Extrait fourni
§

ESPAGNE/ENVIRONNEMENT 
La bataille de l'eau 


JEAN FERNÁNDEZ à Madrid.
Mobilisation sans précédent en Espagne, pour s'opposer au projet pharaonique de déviation du cours de l'Ebre destiné à irriguer le Sud. Le sujet de l'eau est des plus sensibles pour Madrid 

La colère monte contre le plan hydrologique national (PHN), devenu le dossier le plus contesté en Espagne depuis l'arrivée au pouvoir du centriste José Maria Aznar en 1996. Jamais des mobilisations n'avaient rassemblé autant de monde contre un projet de l'exécutif du Parti populaire (PP). L'Aragon, pratiquement tout entier, la Catalogne, avec les nationalistes en 
tête, et l'opposition socialiste et communiste ont dit non au PHN, qui prévoit de transférer chaque année 1 050 hectomètres cubes d'eau de l'Ebre vers les régions sèches du Levant et du Sud-Est via un aqueduc de 900 kilomètres et soixante-dix barrages.

A titre d'exemple, de 120 000 à 400 000 manifestants, selon les sources, ont défilé dimanche dernier dans les rues de Madrid contre le plan. Ils étaient venus d'Aragon, mais aussi de la Rioja, de Navarre, de Catalogne et de Castille-Leon pour demander le retrait du PHN. Et cela parce qu'ils estiment qu'il portera atteinte à l'agriculture des régions arrosées par le fleuve le plus long du pays, ainsi qu'à l'environnement de son delta.

UN SUJET SENSIBLE
Le gouvernement de José Maria Aznar dispose certes d'une majorité absolue au Parlement. Mais il veut éviter de donner une image autoritaire sur un sujet hautement sensible en Espagne, comme celui de la distribution de l'eau, qui risquerait de diviser le pays en deux.C'est pour cela qu'il est disposé à apporter quelques «améliorations», ce qui ne veut pas dire céder, insiste-t-on dans les milieux officiels, qui ne cessent de souligner le caractère «historique» du projet gouvernemental. Pour la première frois, il apporte une solution définitive au problème de l'eau dans la Péninsule, se plaît-on à répéter au Parti Populaire. 

L'exécutif semble vouloir trouver un terrain d'entente, surtout avec les nationalistes modérés de Jordi Pujol, qui gouverne la Catalogne, la région la plus riche d'Espagne, où s'étale le delta de l'Ebre. Convergencia i Unio (CIU), la formation de Jordi Pujol, veut réduire drastiquement le volume d'eau qui sortirait directement de l'Ebre à destination des zones de Murcie et d'Almeria, entre autres.

En contrepartie, CIU est favorable à un transfert de quelque 350 hectomètres cubes d'eau du Rhône vers l'Espagne et au prélèvement de 400 à 500 hectomètres cubes des canaux d'irrigation utilisés depuis de longues années par les agriculteurs du delta de l'Ebre.

UN « LEURRE »

§

Consignes de l'exercice
(a) Dans l'article sur le plan hydrologique national, relevez toutes les régions d'où étaient venus les manifestants qui ont défilé à Madrid.
(b) Rédigez la suite de l'article sur le plan hydrologique national, à partir de sa dernière ligne.

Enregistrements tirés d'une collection
§

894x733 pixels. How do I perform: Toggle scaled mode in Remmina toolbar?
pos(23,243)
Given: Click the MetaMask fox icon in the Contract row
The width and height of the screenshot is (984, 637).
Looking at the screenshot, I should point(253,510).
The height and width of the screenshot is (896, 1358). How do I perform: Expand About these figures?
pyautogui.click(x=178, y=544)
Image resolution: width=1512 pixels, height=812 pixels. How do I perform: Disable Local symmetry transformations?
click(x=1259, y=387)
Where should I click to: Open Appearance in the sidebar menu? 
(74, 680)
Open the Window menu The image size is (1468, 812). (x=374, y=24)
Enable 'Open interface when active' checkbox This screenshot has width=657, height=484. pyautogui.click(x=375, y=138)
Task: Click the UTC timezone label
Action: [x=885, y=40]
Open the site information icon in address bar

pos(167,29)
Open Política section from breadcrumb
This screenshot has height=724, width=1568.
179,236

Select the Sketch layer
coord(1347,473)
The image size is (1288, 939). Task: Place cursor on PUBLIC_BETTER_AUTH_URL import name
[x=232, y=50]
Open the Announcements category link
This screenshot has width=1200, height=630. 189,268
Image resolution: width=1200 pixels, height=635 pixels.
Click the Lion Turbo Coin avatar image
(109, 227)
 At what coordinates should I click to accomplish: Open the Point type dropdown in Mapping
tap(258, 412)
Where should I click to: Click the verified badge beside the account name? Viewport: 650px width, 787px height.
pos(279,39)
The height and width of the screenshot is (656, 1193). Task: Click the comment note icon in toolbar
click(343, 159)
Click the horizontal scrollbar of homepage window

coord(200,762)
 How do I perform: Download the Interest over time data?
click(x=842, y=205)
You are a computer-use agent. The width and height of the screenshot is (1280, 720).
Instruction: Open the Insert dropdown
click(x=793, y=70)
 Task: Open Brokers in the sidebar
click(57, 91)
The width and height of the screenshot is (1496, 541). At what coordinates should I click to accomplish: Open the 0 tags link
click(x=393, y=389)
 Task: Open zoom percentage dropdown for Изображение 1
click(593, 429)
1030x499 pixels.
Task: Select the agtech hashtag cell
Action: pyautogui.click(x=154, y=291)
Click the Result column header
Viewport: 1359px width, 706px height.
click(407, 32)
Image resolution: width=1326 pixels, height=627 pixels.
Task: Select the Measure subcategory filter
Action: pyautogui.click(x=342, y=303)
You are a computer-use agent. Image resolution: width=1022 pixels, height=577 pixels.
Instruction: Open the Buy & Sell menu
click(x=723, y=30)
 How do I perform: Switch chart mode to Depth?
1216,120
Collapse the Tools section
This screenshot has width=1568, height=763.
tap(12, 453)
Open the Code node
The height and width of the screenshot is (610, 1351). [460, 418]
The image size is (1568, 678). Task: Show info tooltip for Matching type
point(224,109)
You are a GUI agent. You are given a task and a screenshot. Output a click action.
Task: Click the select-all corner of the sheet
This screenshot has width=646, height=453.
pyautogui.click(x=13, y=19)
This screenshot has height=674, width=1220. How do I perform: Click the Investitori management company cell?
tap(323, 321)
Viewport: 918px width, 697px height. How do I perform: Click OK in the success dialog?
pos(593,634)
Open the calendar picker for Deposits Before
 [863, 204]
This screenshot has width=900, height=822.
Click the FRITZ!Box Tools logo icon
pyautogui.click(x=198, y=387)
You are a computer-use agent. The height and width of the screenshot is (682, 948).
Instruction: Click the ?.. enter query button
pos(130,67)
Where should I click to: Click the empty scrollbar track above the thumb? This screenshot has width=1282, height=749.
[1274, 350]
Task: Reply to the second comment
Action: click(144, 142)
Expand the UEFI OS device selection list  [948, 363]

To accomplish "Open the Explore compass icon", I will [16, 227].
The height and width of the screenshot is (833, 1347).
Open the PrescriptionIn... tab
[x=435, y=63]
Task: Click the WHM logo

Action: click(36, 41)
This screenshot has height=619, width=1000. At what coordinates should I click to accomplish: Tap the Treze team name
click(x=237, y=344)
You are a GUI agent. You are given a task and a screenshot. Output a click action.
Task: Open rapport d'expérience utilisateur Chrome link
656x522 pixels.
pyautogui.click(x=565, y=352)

§

Réponses attendues
(a) Aragon, Rioja, Navarre, Catalogne, Castille-Leon.

(b)
Madrid ne veut pas entendre parler du projet concernant le Rhône, car « ce serait renchérir l'eau de 57 % », selon le secrétaire d'Etat chargé des eaux et des côtes, Pascual Fernandez. En revanche, le gouvernement Aznar serait plus sensible à la deuxième proposition de CIU. Mais les négociations avec les nationalistes catalans s'annoncent difficiles, car ils se montrent pour le moment intransigeants quant à leurs revendications.

Pour les écologistes et les autorités aragonaises, le prélèvement d'eau des canaux d'irrigation ne résout en rien le problème. Cette solution n'est qu'un « leurre », a renchéri une haute responsable socialiste, Cristina Narbonna. Directement ou indirectement, ce sera toujours la même quantité d'eau qu'on déviera de l'Ebre, insiste-t- elle.

PROJETS ALTERNATIFS
Le ministre de l'environnement du gouvernement régional aragonais, Victor Longas, s'oppose à tout transfert d'eau de l'Ebre, parce que, selon lui, ce fleuve n'a pas une capacité suffisante pour cela. Il prône en revanche une utilisation rationnelle de l'eau, surtout dans les régions touristiques du littoral méditerranéen, et l'étude de projets alternatifs comme le dessalement d'eau de mer.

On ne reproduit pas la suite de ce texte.